I’ve been so busy reading that I haven’t made time to write in quite a while. I have been keeping a list of what I’m reading, and the books kind of sort themselves into categories. First one is the Tried and True, all books that I own by some of my favorite authors.
In my last post, I had just started reading Fatherland, by Robert Harris. I read this book years ago, and the only thing I really remembered about it was the setting in a post World War II world where the Nazis didn’t lose. I had a vague idea that the story was a murder investigation by a homicide detective in occupied Britain, but the murders and investigation happen in Germany. I thought Harris did a great job of establishing the historical base of real people and events in Nazi Germany, then extrapolating forward to 1964, just before Hitler’s birthday celebration and a state visit by the U.S. president. Harris’ hypothetical Berlin is a plausible setting for a standard issue maverick homicide detective with ex-wife issues who gets a lot more interesting as he stubbornly persists when a murder investigation takes him deep into the worst of past and present Nazi evildoing. Robert Harris is a true favorite of mine; I wish he had written more books.
I have never been that interested in John Le Carre’s post Cold War books; I have several that I had bought but never read. Our Game, written in 1995, is one of the first, about a British intelligence cold warrior put out to pasture when his experience is no longer considered useful. I found the storyline about the former agent and his gorgeous much younger girlfriend tedious, but then the girlfriend runs away with another former agent whose unquenchable idealism and adrenaline addiction take the story into the Chechnyan separatists’ fight against the Russians, and the history of their struggle is tragic and still timely. I finished this book not long before the Boston Marathon bombings, and the way the information about the bombers and their family’s background in Chechnya and Dagestan meshed with the grim details in Our Game was eery.

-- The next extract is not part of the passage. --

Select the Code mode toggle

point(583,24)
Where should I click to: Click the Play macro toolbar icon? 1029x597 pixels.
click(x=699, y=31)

I read Mrs. Pollifax and the Lion Killer, and trusty Dorothy Gilman did a believable job with the cultural and political atmosphere of this good story set in the imaginary African country of Ubangiba. Unfortunately, this is the last Mrs. Pollifax book and there will be no more. Good thing I enjoy rereading books from this series.

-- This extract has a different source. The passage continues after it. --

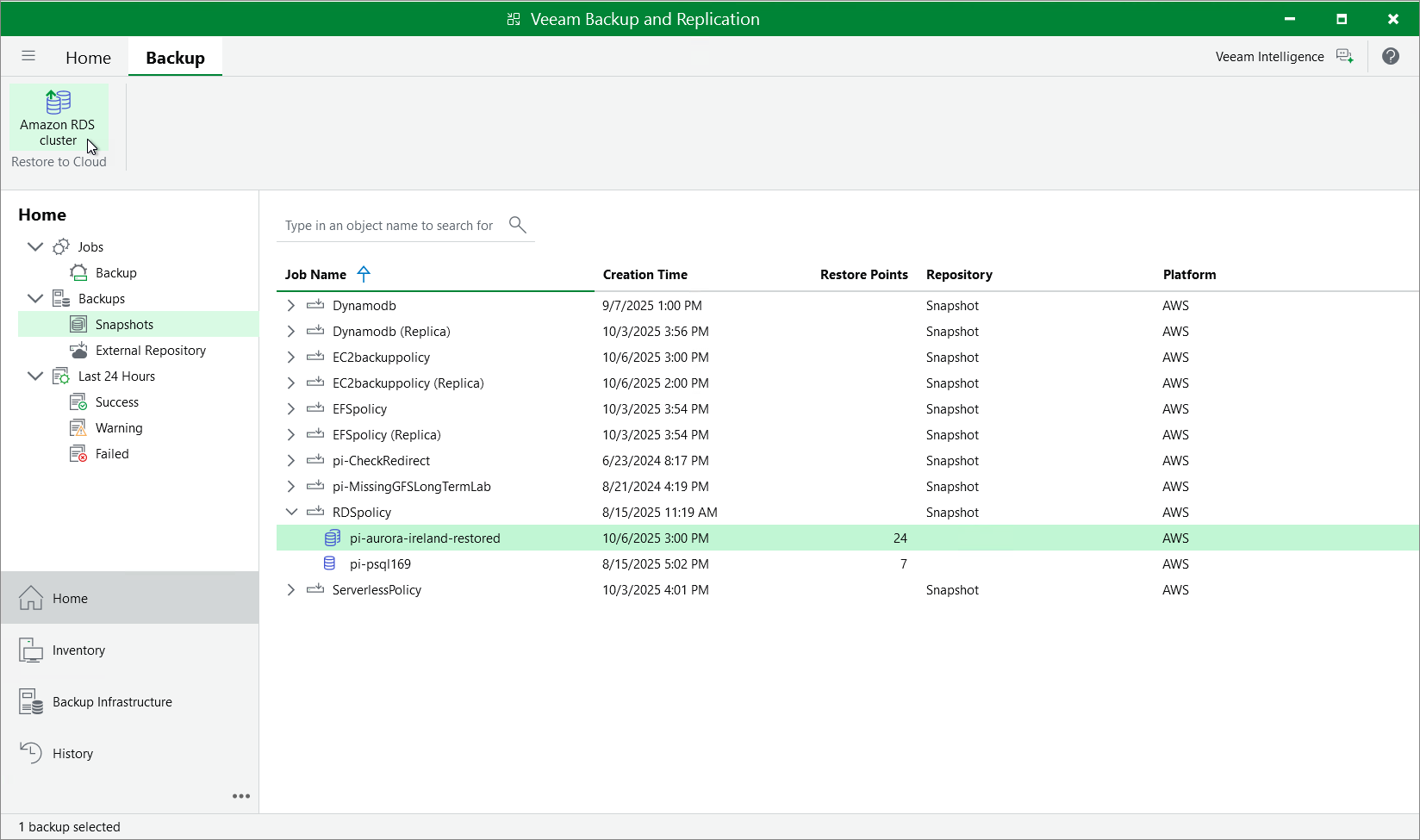Click the pi-psql169 database icon

point(330,563)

My Deborah Knott series reread book was Killer Market, set in the furniture showrooms in High Point, North Carolina. I haven’t been to High Point, but we’ve visited the huge furniture mall in Hickory NC; bought furniture there too. Margaret Maron is good at researching the details for her books, and even better at folding them smoothly into the plot. Love this series, am waiting impatiently for the next book.
I always need a collection of short stories on hand as a break or a stopgap. The most recent ones I’ve read are by longtime favorites Agatha Christie and P.G. Wodehouse. Christie’s Thirteen Problems (Miss Marple) and Labors of Hercules (Hercule Poirot). were packed away in boxes for several years, so it was good to see them again. I have several Christie short story books, but need to do research to see if there are any more of hers out there. My current ‘need to read’ book is Meet Mr. Mulliner, by P.G. Wodehouse. No Jeeves and Bertie Wooster in these short stories, but Mr. Mulliner and his many relations are classic in their own right.
I have to admit that even I can reread books too many times: I just about have the short story collections on my shelves committed to memory. So I’ve started reading my Calvin and Hobbes books again, still incredibly good.